PPARγ-independent antiproliferative effects of TZDs. A, upper panel, structures of troglitazone, ciglitazone, and their respective PPARγ-inactive derivatives STG28 and OSU-CG12. Lower panel, a schematic diagram depicting the mode of action of these TZDs in activating β-TrCP-mediated proteolysis and the consequent transcriptional repression of Sp1 target genes. B, dose-dependent effects of troglitazone (TG), ciglitazone (CG), STG28, and OSU-CG12 (CG12) vis-à-vis resveratrol (Resv) and 2-DG on the viability of LNCaP and MCF-7 cells versus PrECs in 10% fetal bovine serum-supplemental medium for 72 h. The MTT data are expressed as the means ± S.D. (n = 6). C, lack of effect of OSU-CG12 on the expression levels of β-TrCP, Sp1, and AR in PrECs. D, evidence that TZDs induce autophagy. Time-dependent effect of 5 μm OSU-CG12 on the conversion of both GFP-tagged and endogenous LC3-I to LC3-II, which could be blocked by 3-methyladenine (3-MA, 1 mm).
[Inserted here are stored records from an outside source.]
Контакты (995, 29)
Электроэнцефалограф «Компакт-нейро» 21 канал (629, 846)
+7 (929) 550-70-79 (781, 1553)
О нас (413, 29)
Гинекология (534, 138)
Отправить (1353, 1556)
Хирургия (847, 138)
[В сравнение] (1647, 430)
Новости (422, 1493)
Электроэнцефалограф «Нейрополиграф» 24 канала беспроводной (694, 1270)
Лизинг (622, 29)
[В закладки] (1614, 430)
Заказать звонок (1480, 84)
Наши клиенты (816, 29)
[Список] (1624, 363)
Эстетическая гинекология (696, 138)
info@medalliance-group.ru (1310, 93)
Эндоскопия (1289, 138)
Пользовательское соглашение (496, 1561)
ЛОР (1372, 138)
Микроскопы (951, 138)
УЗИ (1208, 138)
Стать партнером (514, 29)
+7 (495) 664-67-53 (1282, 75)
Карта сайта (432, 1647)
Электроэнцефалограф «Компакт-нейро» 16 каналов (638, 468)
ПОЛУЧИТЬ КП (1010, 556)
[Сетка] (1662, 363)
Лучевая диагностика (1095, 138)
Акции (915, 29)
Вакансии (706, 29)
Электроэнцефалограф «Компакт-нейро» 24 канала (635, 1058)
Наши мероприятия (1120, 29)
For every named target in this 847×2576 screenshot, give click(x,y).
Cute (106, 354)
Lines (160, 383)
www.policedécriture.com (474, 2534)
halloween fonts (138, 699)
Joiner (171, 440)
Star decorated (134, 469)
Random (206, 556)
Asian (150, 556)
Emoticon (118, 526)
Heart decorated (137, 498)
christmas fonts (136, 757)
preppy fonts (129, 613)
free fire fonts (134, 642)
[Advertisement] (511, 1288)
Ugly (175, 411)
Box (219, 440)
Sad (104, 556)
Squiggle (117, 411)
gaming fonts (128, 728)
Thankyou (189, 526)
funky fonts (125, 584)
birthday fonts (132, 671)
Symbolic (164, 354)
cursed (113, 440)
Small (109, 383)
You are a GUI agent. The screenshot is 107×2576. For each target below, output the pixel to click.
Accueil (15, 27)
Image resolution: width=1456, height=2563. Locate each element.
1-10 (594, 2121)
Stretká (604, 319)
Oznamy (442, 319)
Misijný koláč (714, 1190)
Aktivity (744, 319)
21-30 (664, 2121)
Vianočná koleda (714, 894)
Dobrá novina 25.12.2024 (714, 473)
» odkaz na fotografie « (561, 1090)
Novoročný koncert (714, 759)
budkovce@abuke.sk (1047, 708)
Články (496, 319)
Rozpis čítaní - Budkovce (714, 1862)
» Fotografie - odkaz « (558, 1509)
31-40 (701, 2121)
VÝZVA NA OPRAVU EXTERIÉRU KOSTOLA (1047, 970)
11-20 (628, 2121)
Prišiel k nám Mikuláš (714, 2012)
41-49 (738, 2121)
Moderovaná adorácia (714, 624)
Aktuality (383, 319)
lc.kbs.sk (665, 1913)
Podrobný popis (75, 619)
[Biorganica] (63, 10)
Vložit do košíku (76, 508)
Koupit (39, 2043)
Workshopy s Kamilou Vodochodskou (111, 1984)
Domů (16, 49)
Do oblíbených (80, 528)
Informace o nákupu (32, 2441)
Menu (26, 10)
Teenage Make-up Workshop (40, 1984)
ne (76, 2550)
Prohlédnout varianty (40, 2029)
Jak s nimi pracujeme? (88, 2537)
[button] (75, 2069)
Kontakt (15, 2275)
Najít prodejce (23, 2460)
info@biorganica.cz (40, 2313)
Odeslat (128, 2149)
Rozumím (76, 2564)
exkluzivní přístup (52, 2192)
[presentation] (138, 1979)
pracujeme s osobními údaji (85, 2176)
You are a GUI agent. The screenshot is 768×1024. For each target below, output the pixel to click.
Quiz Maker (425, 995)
E, microscopic analysis of the effect of 5 μm OSU-CG12, alone or in the presence of 1 mm 3-methyladenine, on the pattern of GFP-LC3 fluorescence.

FIGURE 2.

Energy restriction and TZDs share the ability to facilitate β-TrCP-mediated proteolysis. Endpoints included the expression of β-TrCP, β-TrCP substrates, and Sp1 target gene products, and the phosphorylation status of kinases involved in facilitating β-TrCP-substrate recognition. TG, troglitazone; CG, ciglitazone; CG12, OSU-CG12; EGFR, epidermal growth factor receptor; IKKα, IκB kinase α.

FIGURE 3.

TZDs share the ability of 2-DG and glucose starvation to elicit energy restriction-associated cellular responses in LNCaP cells. A, Western blot analysis of the time-dependent effects of 10 μm OSU-CG12 vis-à-vis 10 mm 2-DG and glucose starvation on various markers associated with energy restriction (induction of Sirt1 expression, p53 deacetylation, AMPK phosphorylation, and the expression of ER stress indicator GRP78) and with β-TrCP-dependent proteolysis (expression of β-TrCP, Sp1, and cyclin D1). B, parallel analysis of the mRNA expression levels of Sirt1, GRP78, β-TrCP, Sp1, and cyclin D1 by RT-PCR in cells treated with OSU-CG12 and 2-DG as described above. C, Western blot analysis of the effect of TZDs at different doses, relative to 2-DG, resveratrol, and glucose starvation on ER stress and AMPK/mTOR/p70S6K signaling. D, Western blot analysis of the time-dependent effect of 10 μm OSU-CG12 versus 10 mm 2-DG on the phosphorylation of eIF-2α, a marker associated with energy restriction. TG, troglitazone; CG, ciglitazone; CG12, OSU-CG12; IRE1α, inositol-requiring enzyme 1α.

FIGURE 4.

Evidence that OSU-CG12 targets glucose metabolism in LNCaP cells. A, time- and dose-dependent effect of OSU-CG12 (right panel) vis-à-vis 2-DG (left panel) on glycolytic rate. The data are expressed as the means ± S.D. (n = 3). B, time-dependent effect of 5 μm OSU-CG12 vis-à-vis 5 mm 2-DG on the intracellular levels of NADH (left panel) and lactate (right panel). The data are expressed as the means ± S.D. (n = 3). C, supplemental glucose provides dose-dependent protection against the antiproliferative activity of OSU-CG12 (left panel) and 2-DG (middle panel), but not the ER stress inducer thapsigargin (right panel). The data are expressed as the means ± S.D. (n = 6). CG12, OSU-CG12.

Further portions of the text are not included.